God is Faithful to His Promises

By Clive Chin

The overarching theme of Exodus is the fulfilment of God’s promises to the patriarchs that he would make their descendants a great nation. This is carried out despite the opposition of the greatest superpower in the ancient world of the time, Egypt, and despite the unbelief and disobedience of the people themselves. Exodus shows that the success of the exodus must be ascribed first to the power and character of God, who remembers his promises, punishes sin, and forgives the penitent. Second, it highlights both the faithfulness of Moses, who follows divine instructions exactly, and his prayerfulness. It is his prayer that leads to victory over Amalek (Ex. 17:6-16) and his intercession that persuades God to pardon the people after they had begun worshiping the golden calf (Ex. 32–34).

The events and instructions narrated in the book of Exodus are explicitly framed as the Lord remembering his covenant promises to Abraham (Ex. 2:24; 3:6, 14–17; 6:2–8). The promises include land, numerous offspring, and blessing for both Abraham’s descendants and the nations (Gen. 12:1–3), which are rooted in the covenant relationship with the Lord: “I will establish my covenant between me and you and your offspring after you . . . and I will be their God” (Gen. 17:7–8). The covenant promises in Genesis were made with Abraham and reaffirmed with Isaac and Jacob.
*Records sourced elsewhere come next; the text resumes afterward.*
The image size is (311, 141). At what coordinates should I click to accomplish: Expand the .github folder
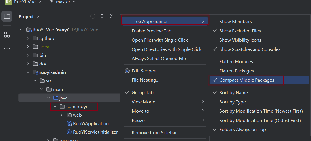28,38
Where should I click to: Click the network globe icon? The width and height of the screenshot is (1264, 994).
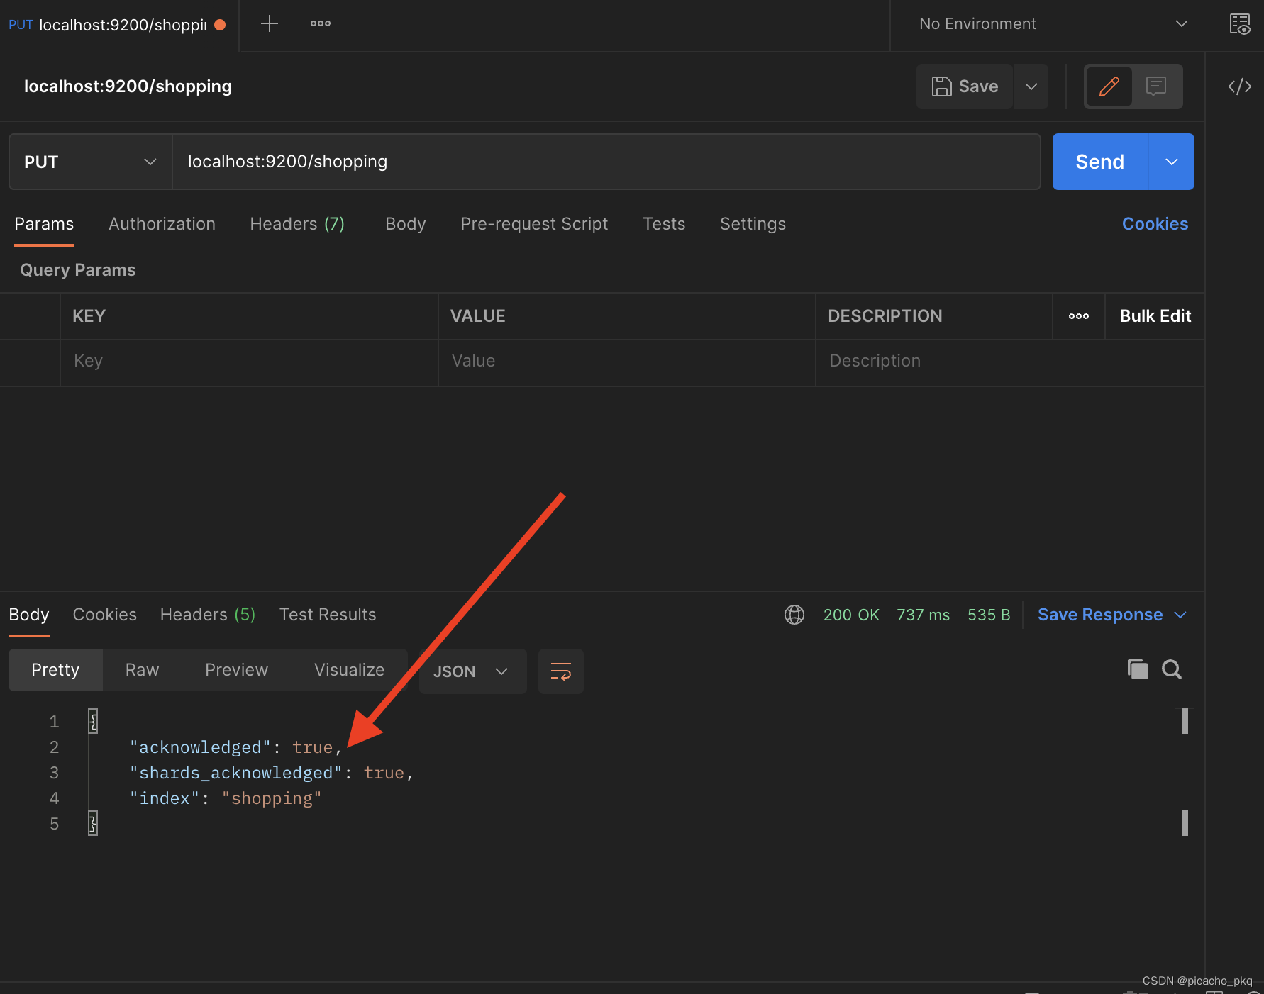point(794,615)
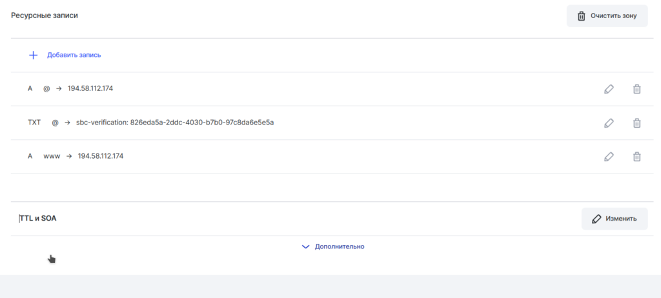Delete the A www record

point(636,156)
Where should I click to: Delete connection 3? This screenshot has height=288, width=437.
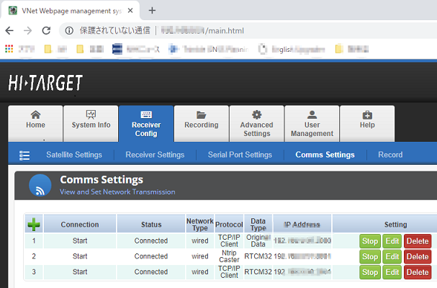pos(418,272)
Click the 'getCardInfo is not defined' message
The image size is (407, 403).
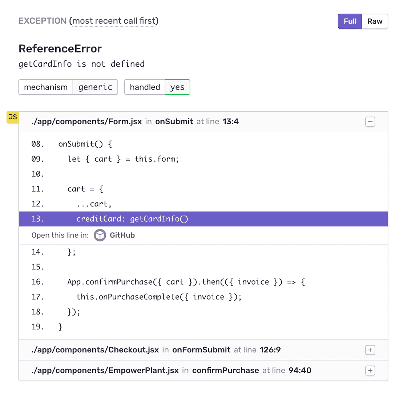click(x=81, y=64)
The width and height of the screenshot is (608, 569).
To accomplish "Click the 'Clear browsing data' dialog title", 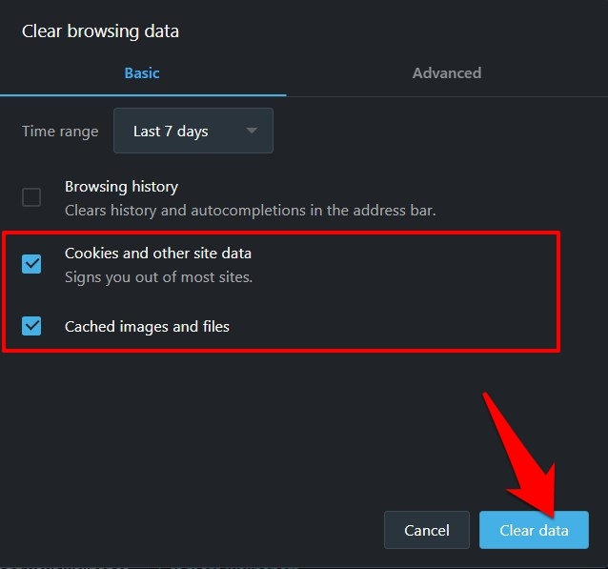I will pos(100,31).
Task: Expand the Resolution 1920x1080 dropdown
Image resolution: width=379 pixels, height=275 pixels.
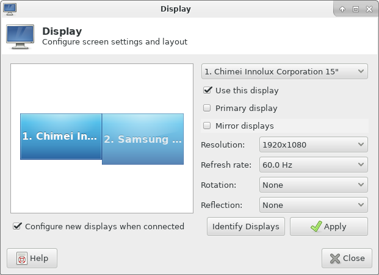Action: pyautogui.click(x=313, y=145)
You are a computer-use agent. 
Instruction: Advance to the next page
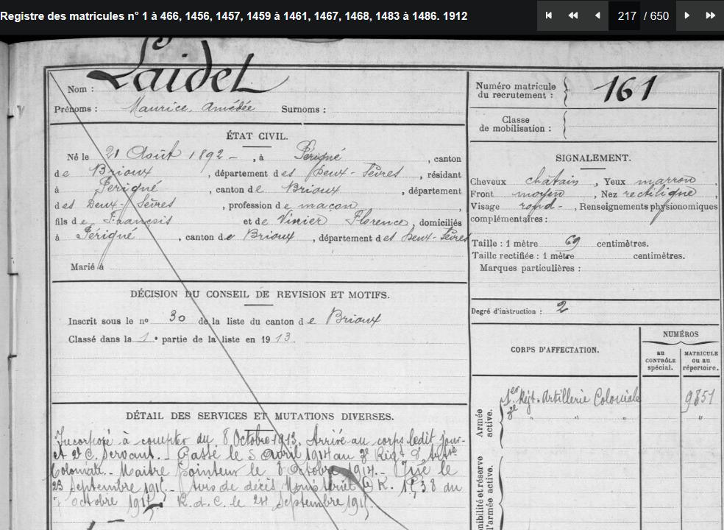tap(686, 15)
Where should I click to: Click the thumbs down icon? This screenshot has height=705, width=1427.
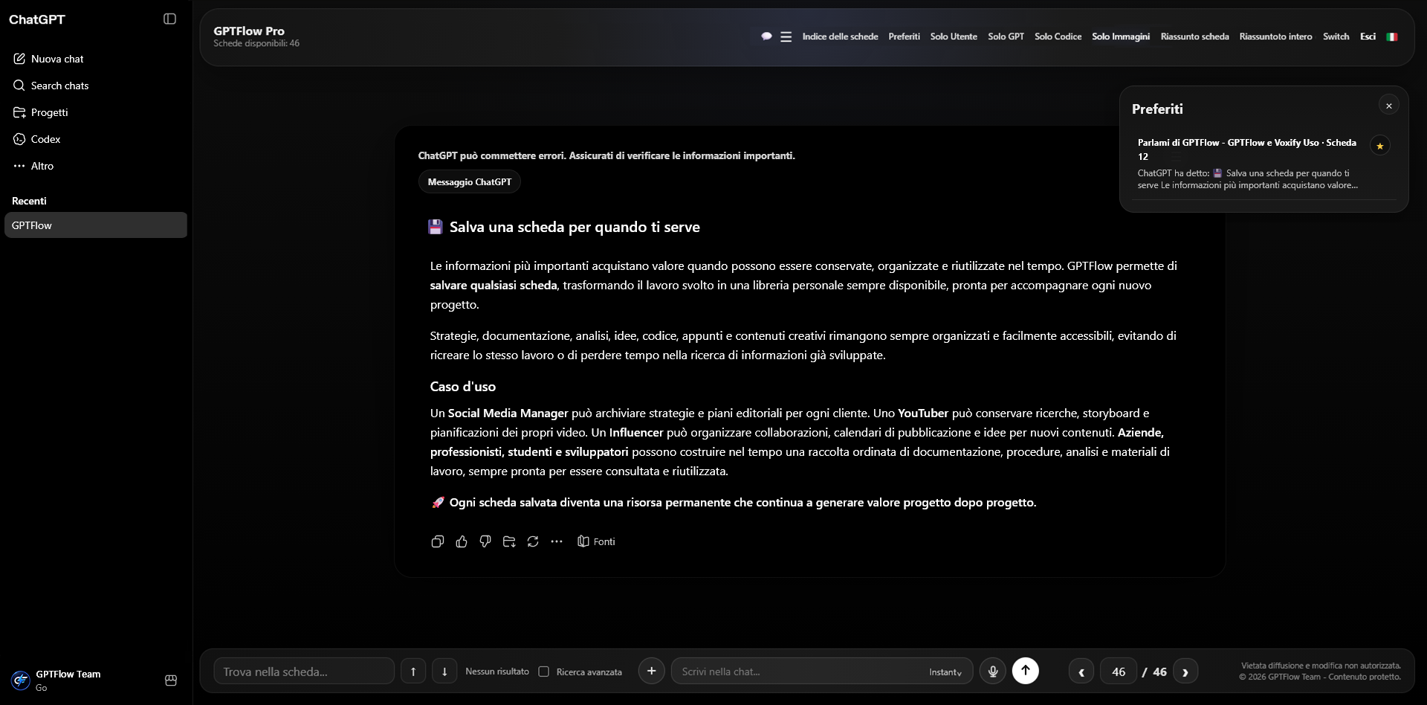click(x=485, y=541)
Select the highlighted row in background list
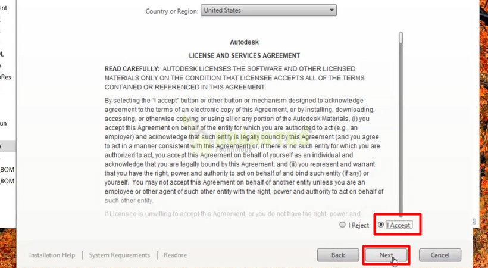Image resolution: width=488 pixels, height=268 pixels. pos(8,146)
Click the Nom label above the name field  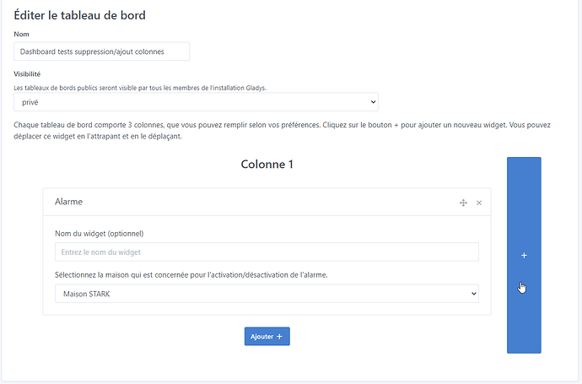[x=22, y=34]
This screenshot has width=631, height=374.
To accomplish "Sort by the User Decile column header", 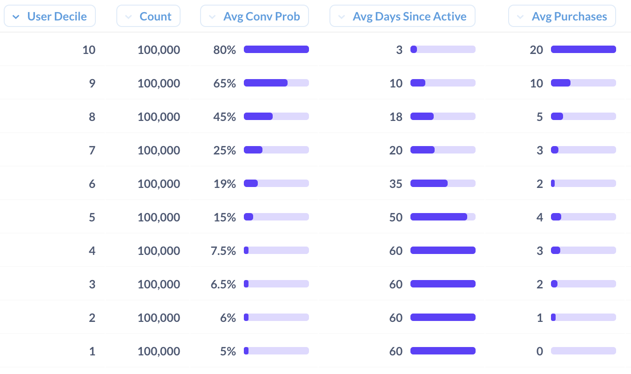I will (x=50, y=16).
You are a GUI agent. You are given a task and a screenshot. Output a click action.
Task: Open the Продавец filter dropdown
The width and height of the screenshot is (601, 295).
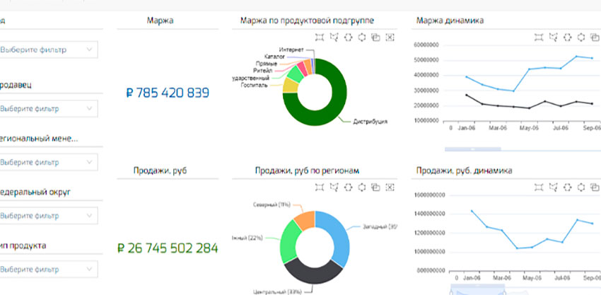pyautogui.click(x=48, y=109)
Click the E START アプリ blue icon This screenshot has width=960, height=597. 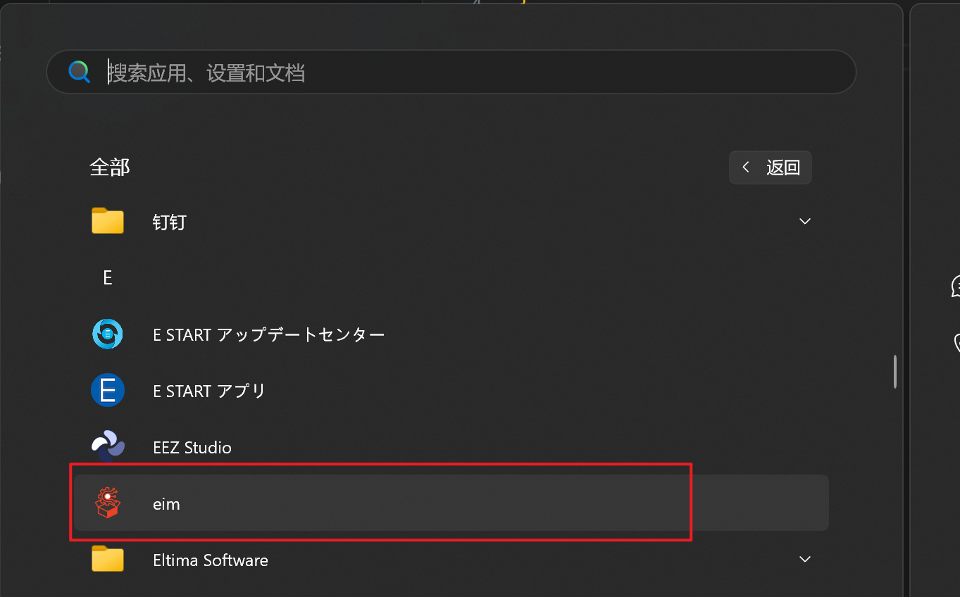point(108,391)
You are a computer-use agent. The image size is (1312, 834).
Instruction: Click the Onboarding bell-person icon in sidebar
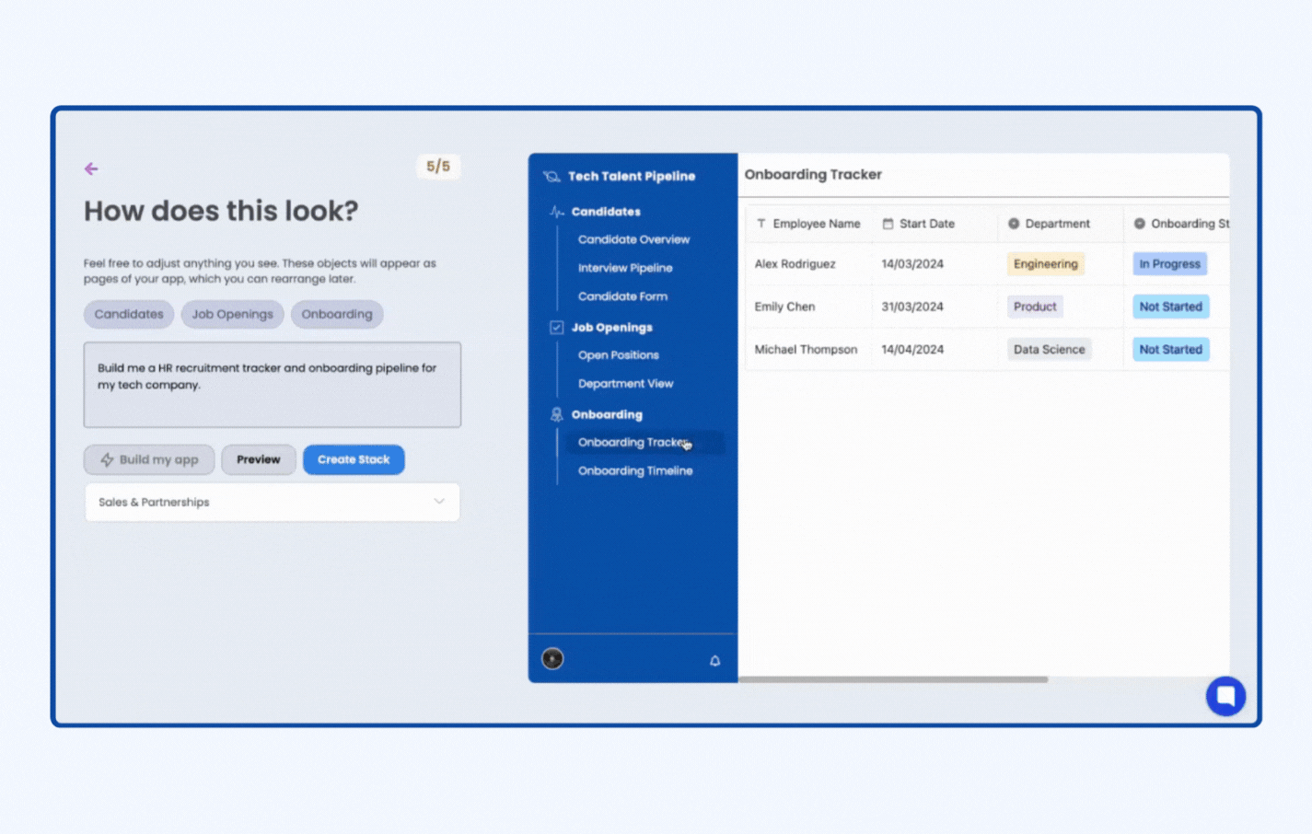(x=556, y=414)
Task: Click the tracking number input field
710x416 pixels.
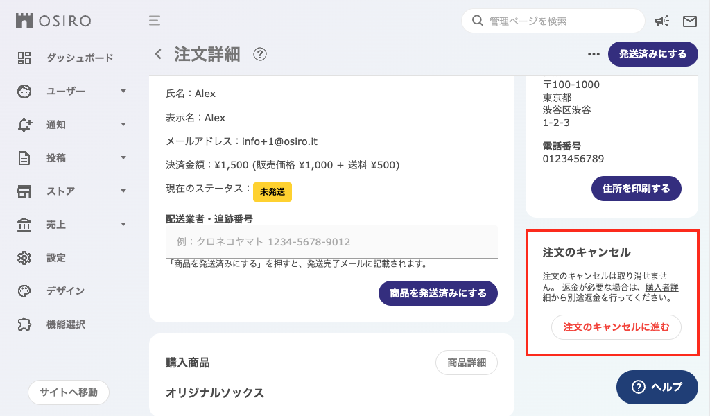Action: [x=331, y=241]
The Lord also promised Abraham that he would have innumerable offspring (Gen. 15:5), who would also be afflicted for 400 years in a foreign land and come out with great possessions (Gen. 15:13). Through Joseph, the Lord brings 70 individuals into the land of Egypt (Ex. 1:1–6) who became numerous (Ex. 1:7) even amid affliction (Ex. 1:8–12) and were brought out of Egypt as a large multitude (Ex. 12:37–38). Exodus also focuses on how the people of Israel are shown to be Abraham’s offspring, both in the faithful actions of some of its members (the midwives fear God not Pharaoh, (Ex. 1:15–22) and particularly by the fact that the Lord repeatedly refers to them as “my people” in his words to Israel (Ex. 3:7) and before Pharaoh (Ex. 5:1). The Lord is indicating both to Pharaoh and to the people that, although they have been enslaved in Egypt for a long time, it is his covenant promise to them as Abraham’s offspring that truly governs their identity.